El ángel sonrió estúpidamente y contestó que no.
—¿Para las sandalias? —preguntó papá. Todos notamos que a papá le molestaba mucho la aparición del ángel cuando se llevaban a Johnny a la comisaría y la señora caía desmayada y nadie le hacía caso.
El ángel volvió a decir que no.
—¿Podríamos dejar de jugar al juego de las adivinanzas? —añadió papá, que no se quería perder el interrogatorio al que sometían a Johnny cuando llegaba a la comisaría—. Si nos dice para qué quiere el cepillo acabaremos antes.
—Para las alas —contestó Gabriel como si fuera la cosa más normal de este mundo—. Lo necesito para cepillármelas como todos los días. Cien veces hacia arriba y cien veces hacia abajo. Para tenerlas bien brillantes.

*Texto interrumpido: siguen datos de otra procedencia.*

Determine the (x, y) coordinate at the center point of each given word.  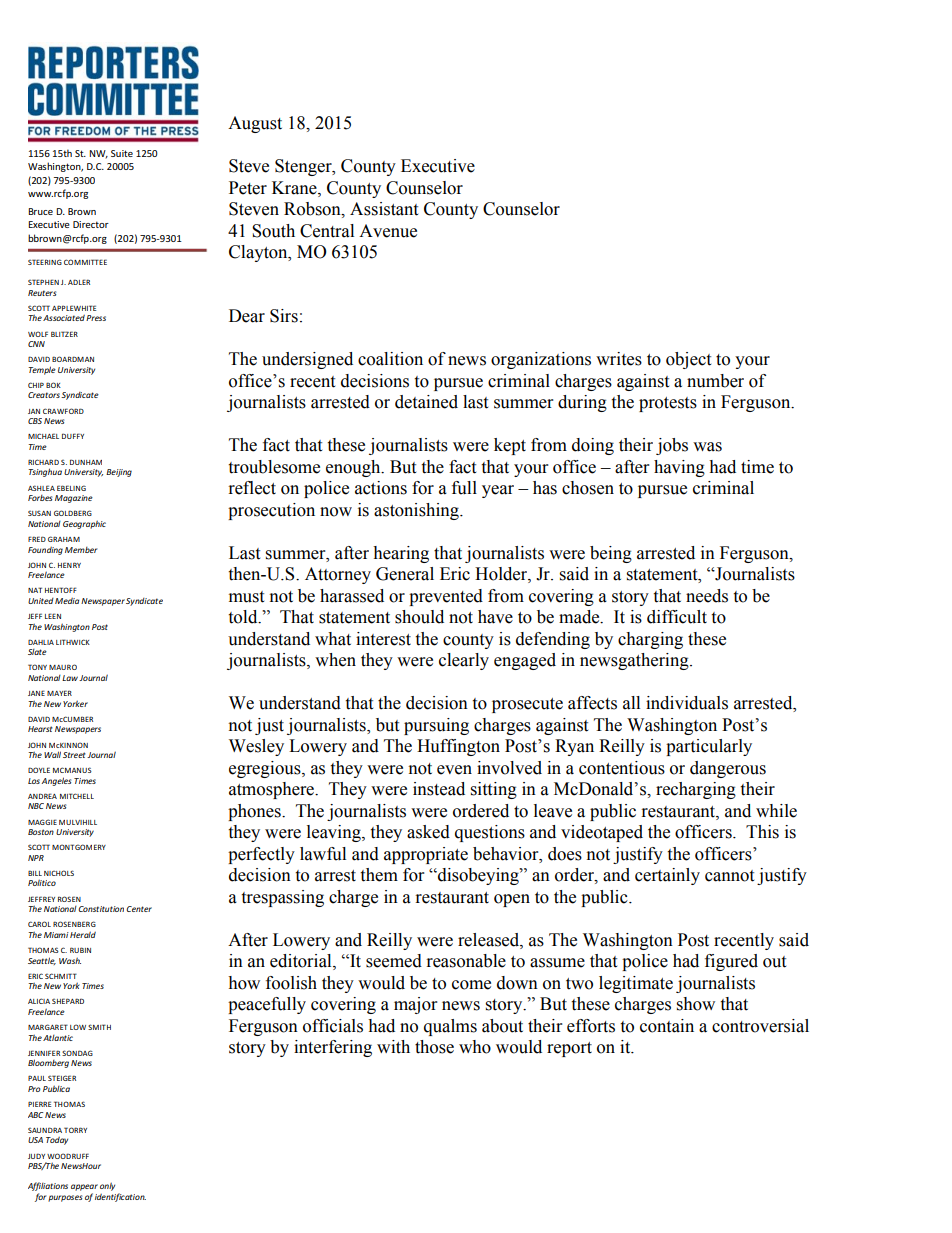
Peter (248, 188)
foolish (291, 983)
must (246, 597)
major (415, 1005)
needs (707, 596)
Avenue (388, 231)
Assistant (384, 209)
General (405, 574)
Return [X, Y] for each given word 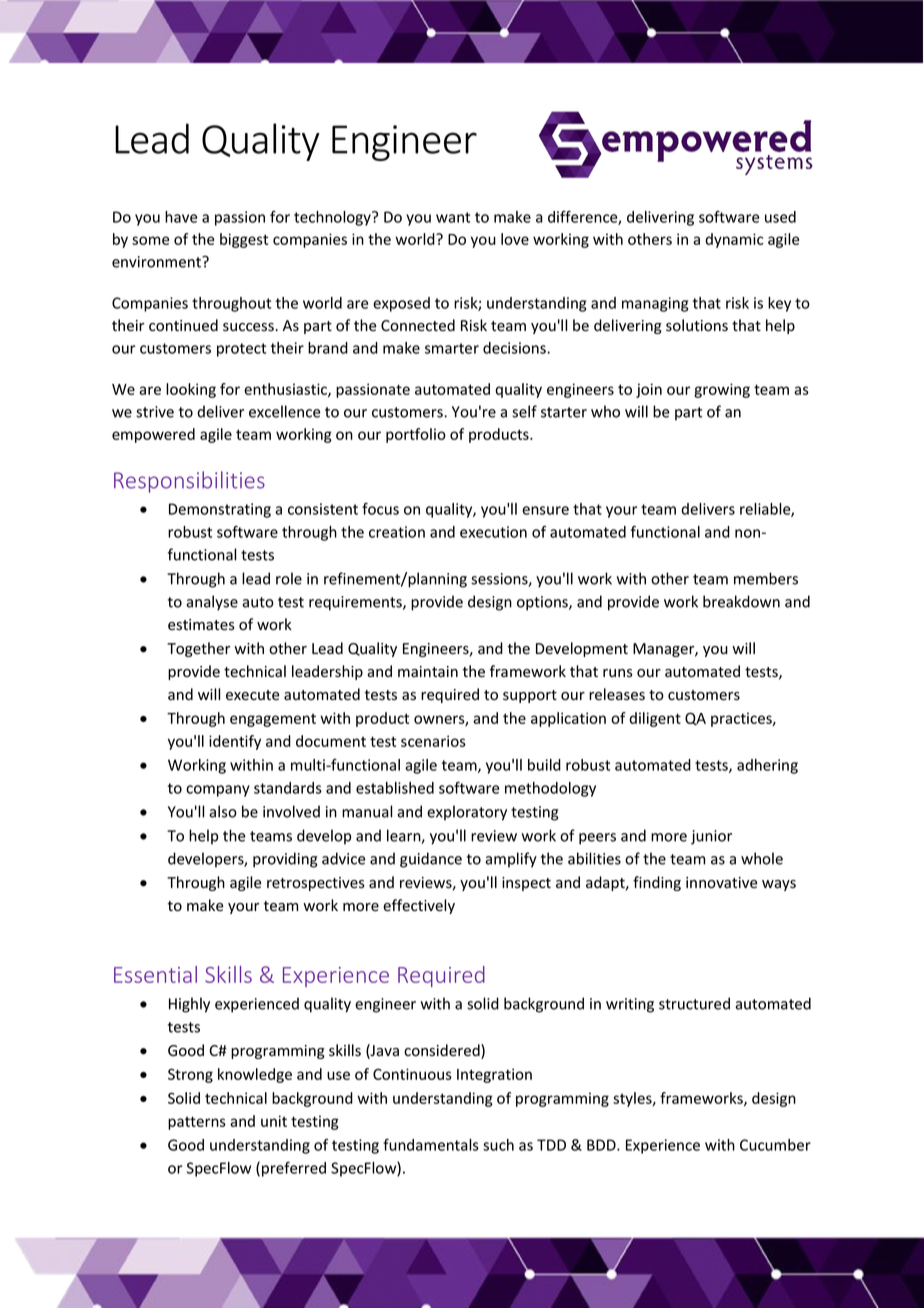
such [498, 1145]
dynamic [734, 240]
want [453, 217]
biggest [244, 240]
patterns [197, 1123]
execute [252, 695]
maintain [428, 671]
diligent [655, 719]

—¡Cielos! —exclamó mamá, sin perderse los puñetazos que el comisario le sacudía a Johnny. Y, después, muy bajito, como si hablase con ella misma, añadió—: Más que un ángel, parece la princesa del guisante.
Yo ya sabía qué venía a continuación:
—Juan, rey, ve a buscar…
—¿Por qué yo? —pregunté, sólo para ganar tiempo y no perderme a Johnny echando sangre por la nariz y confesando todo cuanto quería el comisario. Pero, en realidad, ya sabía que no había más que hablar: me tocaba ir a mí.
—¡No discutas! —refunfuñó mamá.
—¡Chst! —escupió papá—. No hay manera de enterarse de la película.
—Trae el cepillo que hay encima del tocador —explicó mamá en voz baja.
Yo corrí por el pasillo a toda máquina, pero no me sirvió de nada: cuando regresé, Johnny ya había desaparecido de la pantalla para dar paso a un anuncio de jabón de lavadoras.
—Toma —dije a Gabriel, mientras le ofrecía el cepillo.
¿Creéis que lo cogió? Pues no. En lugar de esto me pidió:
—¿Querrías hacerme un favor?
—¡Mmmm! —contesté.
Y quería decir: «Sí, pero, por favor, delante de la tele».
Él lo entendió, porque se sentó en una punta del sofá, delante de la tele, y añadió:
—¿Querrías cepillarme las alas? Yo no alcanzo, ¿sabes?